**The request:** Rewrite every line from the line with "Click the home breadcrumb icon" to the line with "tap(460, 44)", requests included, and shift each coordinate in the answers by adding 16 to it.

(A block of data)
Start
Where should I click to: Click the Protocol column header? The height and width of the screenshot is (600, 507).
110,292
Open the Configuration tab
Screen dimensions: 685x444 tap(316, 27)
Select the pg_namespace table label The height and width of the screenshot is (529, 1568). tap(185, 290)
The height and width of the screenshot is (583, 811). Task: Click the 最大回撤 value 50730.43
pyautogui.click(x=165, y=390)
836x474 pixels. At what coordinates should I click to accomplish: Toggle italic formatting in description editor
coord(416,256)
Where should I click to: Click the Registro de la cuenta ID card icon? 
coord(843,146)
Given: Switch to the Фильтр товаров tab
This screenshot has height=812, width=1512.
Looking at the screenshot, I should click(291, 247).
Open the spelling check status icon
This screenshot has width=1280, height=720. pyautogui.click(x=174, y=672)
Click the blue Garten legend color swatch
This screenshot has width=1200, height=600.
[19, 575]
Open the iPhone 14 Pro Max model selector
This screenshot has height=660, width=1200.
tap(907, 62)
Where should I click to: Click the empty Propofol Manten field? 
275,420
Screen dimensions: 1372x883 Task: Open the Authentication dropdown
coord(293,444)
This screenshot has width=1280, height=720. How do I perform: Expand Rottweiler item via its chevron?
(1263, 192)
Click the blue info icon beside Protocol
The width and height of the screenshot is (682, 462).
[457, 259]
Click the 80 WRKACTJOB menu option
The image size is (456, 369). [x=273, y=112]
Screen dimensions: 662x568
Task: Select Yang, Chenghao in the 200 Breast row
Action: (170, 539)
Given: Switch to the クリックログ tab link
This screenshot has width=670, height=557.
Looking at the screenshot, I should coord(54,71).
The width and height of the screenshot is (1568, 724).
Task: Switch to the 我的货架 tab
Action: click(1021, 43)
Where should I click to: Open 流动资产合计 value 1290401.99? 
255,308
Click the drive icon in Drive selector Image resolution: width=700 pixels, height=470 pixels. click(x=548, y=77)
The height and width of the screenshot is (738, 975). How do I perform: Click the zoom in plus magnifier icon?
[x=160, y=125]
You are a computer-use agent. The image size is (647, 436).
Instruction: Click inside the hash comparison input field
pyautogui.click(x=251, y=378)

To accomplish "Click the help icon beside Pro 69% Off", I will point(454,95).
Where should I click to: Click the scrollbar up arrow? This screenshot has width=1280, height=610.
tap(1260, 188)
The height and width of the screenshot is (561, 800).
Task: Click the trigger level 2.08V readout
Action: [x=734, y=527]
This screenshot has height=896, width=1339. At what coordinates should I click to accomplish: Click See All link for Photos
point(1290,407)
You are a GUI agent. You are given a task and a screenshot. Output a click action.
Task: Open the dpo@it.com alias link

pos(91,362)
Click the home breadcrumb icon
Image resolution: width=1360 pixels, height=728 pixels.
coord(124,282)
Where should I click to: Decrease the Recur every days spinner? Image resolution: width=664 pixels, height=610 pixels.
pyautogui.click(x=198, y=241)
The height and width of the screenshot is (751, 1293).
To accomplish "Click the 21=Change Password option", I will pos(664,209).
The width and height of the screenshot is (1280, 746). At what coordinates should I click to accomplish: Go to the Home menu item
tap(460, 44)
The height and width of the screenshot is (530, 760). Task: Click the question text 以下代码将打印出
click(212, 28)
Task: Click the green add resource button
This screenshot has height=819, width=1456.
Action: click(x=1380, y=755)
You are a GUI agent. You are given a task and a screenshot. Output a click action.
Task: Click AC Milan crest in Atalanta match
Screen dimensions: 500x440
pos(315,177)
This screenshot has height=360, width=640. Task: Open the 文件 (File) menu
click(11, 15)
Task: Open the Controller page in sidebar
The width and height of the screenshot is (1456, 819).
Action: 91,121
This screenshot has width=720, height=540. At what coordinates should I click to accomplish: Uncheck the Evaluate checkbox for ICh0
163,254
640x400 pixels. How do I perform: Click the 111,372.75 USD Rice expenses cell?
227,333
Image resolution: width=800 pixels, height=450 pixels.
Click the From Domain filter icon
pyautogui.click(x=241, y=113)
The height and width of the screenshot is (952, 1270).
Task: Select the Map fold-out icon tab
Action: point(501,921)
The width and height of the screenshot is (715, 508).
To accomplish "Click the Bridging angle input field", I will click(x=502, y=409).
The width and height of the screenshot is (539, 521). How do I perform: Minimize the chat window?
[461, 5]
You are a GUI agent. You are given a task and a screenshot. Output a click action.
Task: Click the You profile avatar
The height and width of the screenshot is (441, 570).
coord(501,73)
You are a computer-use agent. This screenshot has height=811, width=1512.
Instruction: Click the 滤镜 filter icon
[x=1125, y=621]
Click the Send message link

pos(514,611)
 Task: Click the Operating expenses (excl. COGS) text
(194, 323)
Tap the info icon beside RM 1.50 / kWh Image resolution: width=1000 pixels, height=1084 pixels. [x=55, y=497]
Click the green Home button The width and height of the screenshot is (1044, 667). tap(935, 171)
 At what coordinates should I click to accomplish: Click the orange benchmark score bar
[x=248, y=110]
End
**Task solution:**
Click the home breadcrumb icon
Image resolution: width=1360 pixels, height=728 pixels.
coord(140,298)
Where should I click to: Decrease the Recur every days spinner? Image resolution: width=664 pixels, height=610 pixels.
pyautogui.click(x=214, y=257)
The height and width of the screenshot is (751, 1293).
To accomplish "Click the 21=Change Password option", I will pos(680,225).
The width and height of the screenshot is (1280, 746). At what coordinates should I click to accomplish: Go to the Home menu item
tap(476, 60)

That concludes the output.